Saved entries:
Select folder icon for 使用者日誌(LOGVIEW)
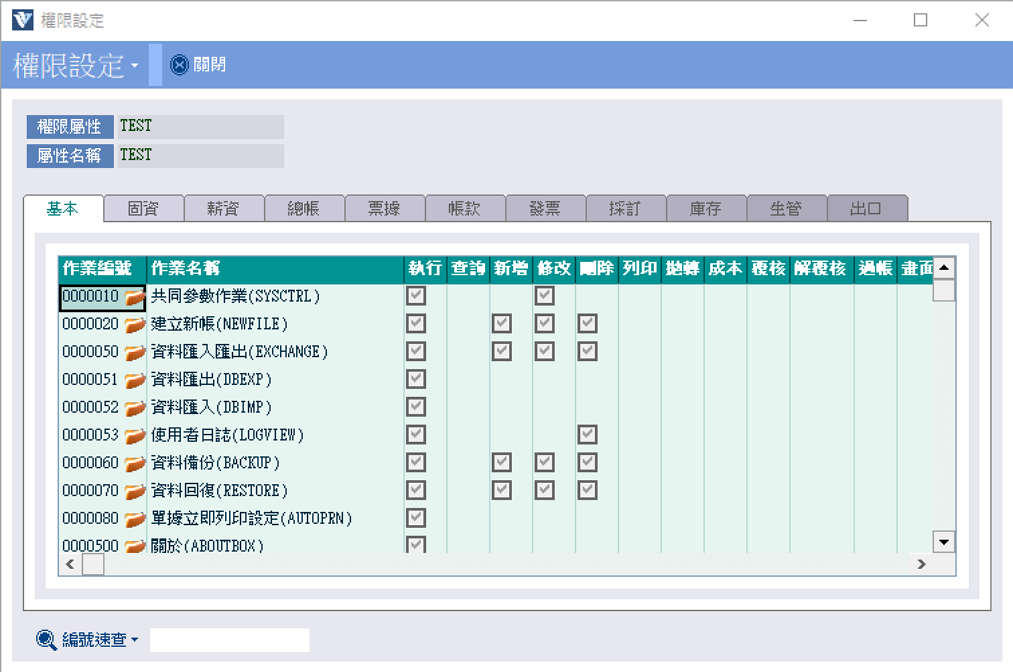This screenshot has height=672, width=1013. [x=134, y=436]
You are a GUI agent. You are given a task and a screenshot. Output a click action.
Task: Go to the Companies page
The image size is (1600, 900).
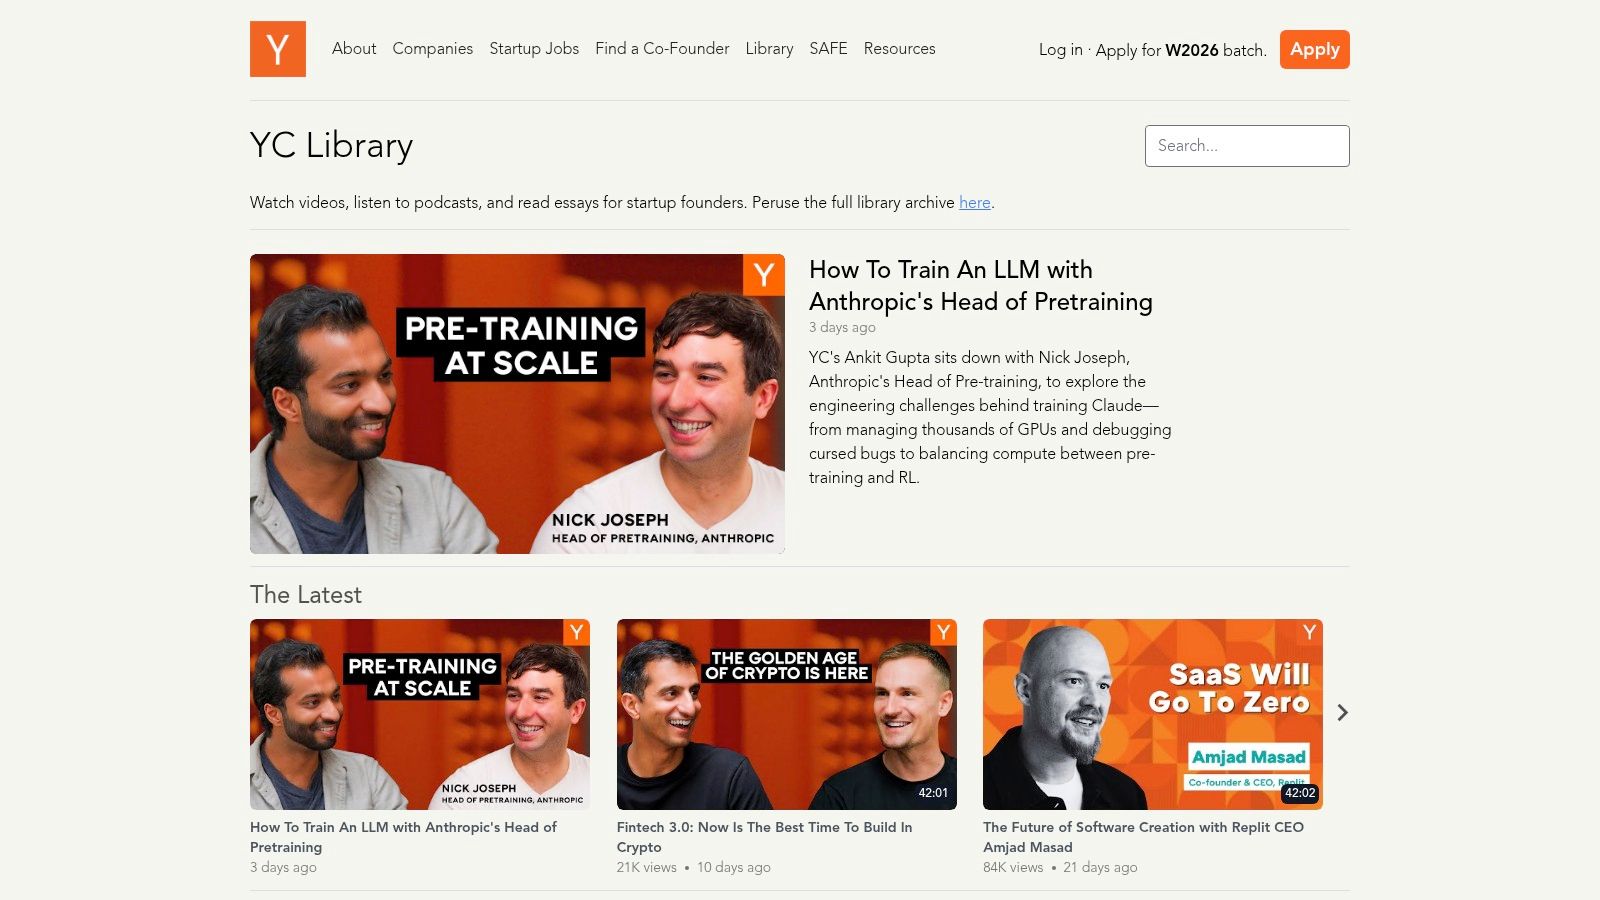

Exercise instructions: Could you reproduce the entries verbatim, leaving out all pictures?

Answer space:
Select folder icon for 使用者日誌(LOGVIEW)
This screenshot has height=672, width=1013. [x=134, y=436]
You are a GUI agent. You are given a task and a screenshot. Output a click action.
Task: Go to the Companies page
The image size is (1600, 900).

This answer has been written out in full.